===== DOCUMENT EXCERPT
Let’s say I want to evaluate an algorithmic Texas Hold’em player against a field of algorithmic opponents.
The simplest approach I could take would be pure monte-carlo: run the strategy for 100 million hands and see how it does. This works, but wastes compute.
Alternatively, I could use the importance sampled approach:
Start with 100,000 pre-flop scenarios (i.e., all players have received their pocket cards, button position is fixed, no community cards yet)
Do 100 rollouts from each scenario
Most rollouts won’t be “interesting” (e.g., player has 7-2o UTG, player folds every time → EV = 0BB). If the simulation hits these states, you can say with high confidence how they’ll turn out, so additional rollouts won’t significantly change your EV estimate—you’ve effectively “locked in” your EV for the “boring” parts of the pre-flop possibility space.
Pick the 10,000 highest-variance preflop scenarios. These are cases where your player doesn’t always fold, and opponents didn’t all fold to your player’s raise). e.g.
AA in position where you 3-bet and everyone folds → consistently +3BB.
KQs facing a 3-bet → sometimes win big, sometimes lose big → super high variance
Run 1,000 rollouts for each of these high-variance scenarios.
Figure out which flops generate the highest variance over those 1,000 rollouts.
If your player completely missed the flop while another player connected and bet aggressively, your player will fold every time—low variance, predictable EV.
If your player flopped two pair or your opponent is semi-bluffing a draw, those are high-variance situations where additional rollouts provide valuable information.
Etc etc through each major decision point in the game
By skipping rollouts once I know what the outcome is likely to be, I can focus a lot more compute on the remaining scenarios and come to a much more precise estimate of EV (or whatever other metric I care about).
Would this help with the simulation goal hypothesized in the OP? It’s asking how often different types of AGIs would be created. A lot of the variance is probably carried in what sort of species and civilization is making the AGI, but some of it is carried by specific twists that happen near the creation of AGI. Getting a president like Trump and having him survive the (fairly likely) assasination attempt(s) is one such impactful twist. So I guess sampling around those uncertain impactful twists would be valuable in refining the estimate of, say, how frequently a relatively wise and cautious species would create misaligned AGI due to bad twists and vice-versa.
Let’s say I want to evaluate an algorithmic Texas Hold’em player against a field of algorithmic opponents.
The simplest approach I could take would be pure monte-carlo: run the strategy for 100 million hands and see how it does. This works, but wastes compute.
Alternatively, I could use the importance sampled approach:
Start with 100,000 pre-flop scenarios (i.e., all players have received their pocket cards, button position is fixed, no community cards yet)
==========
▶ **TASK A**
How would the poker simulation post read if you changed "rollouts" to "simulations" throughout the part that begins at the words "AA in position" and stops after "I care about)."?
===== LISTED ENTRIES
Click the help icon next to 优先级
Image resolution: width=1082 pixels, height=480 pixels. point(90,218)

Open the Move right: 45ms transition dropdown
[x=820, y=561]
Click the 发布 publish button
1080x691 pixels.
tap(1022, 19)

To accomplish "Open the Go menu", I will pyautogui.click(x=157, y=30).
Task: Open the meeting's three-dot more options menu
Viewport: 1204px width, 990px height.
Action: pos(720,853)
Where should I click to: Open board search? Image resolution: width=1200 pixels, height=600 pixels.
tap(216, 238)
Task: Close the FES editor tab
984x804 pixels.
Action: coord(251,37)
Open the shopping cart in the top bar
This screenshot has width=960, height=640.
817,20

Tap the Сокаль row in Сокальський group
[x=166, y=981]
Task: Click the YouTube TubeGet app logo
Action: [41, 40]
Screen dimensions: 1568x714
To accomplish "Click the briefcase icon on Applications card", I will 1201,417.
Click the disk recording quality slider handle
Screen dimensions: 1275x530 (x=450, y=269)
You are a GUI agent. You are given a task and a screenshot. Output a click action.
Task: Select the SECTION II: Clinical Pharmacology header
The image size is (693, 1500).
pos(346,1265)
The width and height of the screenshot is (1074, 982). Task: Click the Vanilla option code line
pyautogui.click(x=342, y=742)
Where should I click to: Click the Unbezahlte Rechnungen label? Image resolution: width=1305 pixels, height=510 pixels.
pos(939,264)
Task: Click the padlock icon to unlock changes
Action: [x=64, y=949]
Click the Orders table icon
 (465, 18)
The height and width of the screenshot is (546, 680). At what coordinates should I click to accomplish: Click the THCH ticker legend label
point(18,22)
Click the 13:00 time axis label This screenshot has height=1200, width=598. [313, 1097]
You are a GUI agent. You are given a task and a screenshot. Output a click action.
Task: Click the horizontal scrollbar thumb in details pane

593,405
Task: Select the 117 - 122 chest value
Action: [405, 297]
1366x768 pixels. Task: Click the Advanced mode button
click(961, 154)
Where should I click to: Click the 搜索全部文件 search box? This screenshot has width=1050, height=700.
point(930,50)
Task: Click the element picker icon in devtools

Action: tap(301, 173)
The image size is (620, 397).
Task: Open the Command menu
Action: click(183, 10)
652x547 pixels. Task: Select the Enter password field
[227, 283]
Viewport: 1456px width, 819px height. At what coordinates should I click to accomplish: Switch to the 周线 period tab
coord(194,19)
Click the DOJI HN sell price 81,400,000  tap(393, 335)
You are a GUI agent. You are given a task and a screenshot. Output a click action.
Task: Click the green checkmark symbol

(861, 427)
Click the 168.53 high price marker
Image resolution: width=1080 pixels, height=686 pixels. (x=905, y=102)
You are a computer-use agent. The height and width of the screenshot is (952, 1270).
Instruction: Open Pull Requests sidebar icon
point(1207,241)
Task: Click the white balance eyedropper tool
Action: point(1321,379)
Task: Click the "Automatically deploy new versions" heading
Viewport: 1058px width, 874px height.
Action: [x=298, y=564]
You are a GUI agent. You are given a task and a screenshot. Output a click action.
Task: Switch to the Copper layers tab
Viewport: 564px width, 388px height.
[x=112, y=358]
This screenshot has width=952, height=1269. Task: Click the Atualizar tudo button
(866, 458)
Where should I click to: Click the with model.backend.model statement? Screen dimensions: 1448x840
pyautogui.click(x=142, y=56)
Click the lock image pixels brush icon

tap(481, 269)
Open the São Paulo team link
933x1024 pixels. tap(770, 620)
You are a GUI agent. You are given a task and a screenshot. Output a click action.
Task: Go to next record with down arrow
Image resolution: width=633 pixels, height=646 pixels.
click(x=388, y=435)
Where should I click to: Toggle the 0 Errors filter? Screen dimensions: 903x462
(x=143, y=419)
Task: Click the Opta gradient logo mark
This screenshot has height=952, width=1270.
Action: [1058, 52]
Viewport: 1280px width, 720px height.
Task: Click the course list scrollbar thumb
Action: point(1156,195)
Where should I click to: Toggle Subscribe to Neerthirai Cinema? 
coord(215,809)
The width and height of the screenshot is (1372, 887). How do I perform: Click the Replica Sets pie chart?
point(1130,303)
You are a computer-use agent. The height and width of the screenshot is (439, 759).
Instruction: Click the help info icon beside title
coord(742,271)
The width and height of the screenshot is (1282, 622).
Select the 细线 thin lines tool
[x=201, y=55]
==========
▶ **TASK B**
Could you reproduce the item-finding rows from the line that contains "Click the 13:00" through the line that contains "point(930,50)", with both of those lines included?

▶ **WRITTEN ANSWER A**
AA in position where you 3-bet and everyone folds → consistently +3BB.
KQs facing a 3-bet → sometimes win big, sometimes lose big → super high variance
Run 1,000 simulations for each of these high-variance scenarios.
Figure out which flops generate the highest variance over those 1,000 simulations.
If your player completely missed the flop while another player connected and bet aggressively, your player will fold every time—low variance, predictable EV.
If your player flopped two pair or your opponent is semi-bluffing a draw, those are high-variance situations where additional simulations provide valuable information.
Etc etc through each major decision point in the game
By skipping simulations once I know what the outcome is likely to be, I can focus a lot more compute on the remaining scenarios and come to a much more precise estimate of EV (or whatever other metric I care about).

▶ **WRITTEN ANSWER B**
Click the 13:00 time axis label This screenshot has height=1200, width=598. [313, 1097]
You are a GUI agent. You are given a task and a screenshot. Output a click action.
Task: Click the horizontal scrollbar thumb in details pane

593,405
Task: Select the 117 - 122 chest value
Action: [405, 297]
1366x768 pixels. Task: Click the Advanced mode button
click(961, 154)
Where should I click to: Click the 搜索全部文件 search box? This screenshot has width=1050, height=700.
point(930,50)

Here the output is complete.